It will be all quiet in the Behan household in Laois just shortly after lunchtime today (Tuesday), but expect an eruption of shouting and cheering if Altior jumps the last fence at Cheltenham and storms to victory in the Arkle Trophy.
"I am not a man for shouting myself but there will be some shouting here at home if Altior wins. All I hope is that everything goes well for the horse," says Paddy 'Whacker' Behan who bred the top-class chaser and warm favourite for today's feature race.
"I knew we had a good horse from the day he was born and so did the horse agent from Rathangan who bought him from me for €17,000. He saw something special in him when he saw him lying in the field, though he never told me what that 'special' was," says Paddy.
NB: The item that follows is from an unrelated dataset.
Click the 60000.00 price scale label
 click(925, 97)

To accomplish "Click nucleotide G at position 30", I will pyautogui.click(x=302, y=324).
"The horse is regarded as the Seabiscuit of Tierhogar around these parts and everyone will be shouting for him," the 64-year-old former sugar beet farmer and haulier for both Odlums and the former Irish Sugar company told the Farming Independent.
Paddy never thought he had a Cheltenham contender on his hands when he met the agent that Sunday afternoon, but he knew he had a good horse.
"We had interest from the Michael O'Leary operation and while I don't usually do business on a Sunday, the family - wife Rose and farming son Paddy Jr on the horse breeding side - persuaded me to do the deal and accept the offer because you never know when a horse might get injured or break a leg.
"The agent told me later that when he saw Altior he was never going to leave the farm without buying the horse," Paddy recalls.
The horse was sold on to English owner Patricia Pugh who in turn sent him to leading British trainer Nicky Henderson who then turned him into the champion he is today.
It is a typical Irish National Hunt story where the small guy who runs a one-mare breeding operation in the middle of the country fetches up as the hero of a National Hunt racing dream.
His main focus these days is on the breeding side of the farm enterprise. He has handed over the running of the farm to his son, Paddy Jr, after the beet industry went west and after taking enough knocks on his legs and hips to last a lifetime.
And it all began when Paddy bought Altior's mother - Monte Solaro from his brother Jack - another horse-mad Behan living in the Queen's County.
Monte was a good filly who won races and got her black type after winning a €30,000 pot at Tralee over 10 years ago when trained by Francis Flood but when she was injured, the Behans' retired her and brought her back to the home farm near Portarlington to breed from her.
There she began a quite remarkable career breeding winners like Key To The West, Princess Layla and then Altior.
And in the background they have a young filly called Melior who will make her bow in the new family racing colours of black with a pink star and pink sleeves at the upcoming Punchestown or Fairyhouse racing festivals.
"We have had a few offers for Melior but we are keeping her and we are going to build on the Monte Solaro bloodline," Paddy explains.
And then of course there is another shy Monte Solaro horse that is due any day now or is, more precisely, overdue by over a month now.
"If it is a colt we will sell him but if it is a filly we will keep her at Tierhogar. Keep the ladies and sell the lads and build up the bloodline is the policy down here," says Paddy Jr, who has taken over the day-to-day running of the family farm and is in the process of building a pedigree Charolais cattle at Tierhogar.
It's a view echoed by the woman of the house, Rose who is ad idem with the two Paddys about securing the equine blood lines at Tierhogar.
Asked if the family have any regrets about selling Altior considering the amount of prize money the horse has amassed since leaving Laois, Paddy replies, "Not a bit of it.
"No, we have zero regrets and good luck to the owners this week. Everyone including the grandchildren will be cheering for him. He's a great horse," comes Paddy Senior's reply.
Asked if he has met the current connections of Altior, he replies in the negative. "We have never met Patricia Pugh or Nicky Henderson but we might do so if they bring Altior over to Fairyhouse at Easter."
And that would surely take the form of a family reunion considering that Altior's three-part sister Melior may be making her racing debut there and another sibling should be prancing around the paddocks on the Behan farm down in Co Laois.
Finally, I did, of course, ask the crucial question: where did Paddy get his nickname 'Whacker'?
"I got it at school," says Paddy.
"The other pupils used to recite the kids' rhyme - Nick Nack Paddy Whack - because I was tall, and it stuck into adulthood when I played as a tight head prop for the Curragh rugby team - now Newbridge.
"Everyone knows me as Whacker," he explains.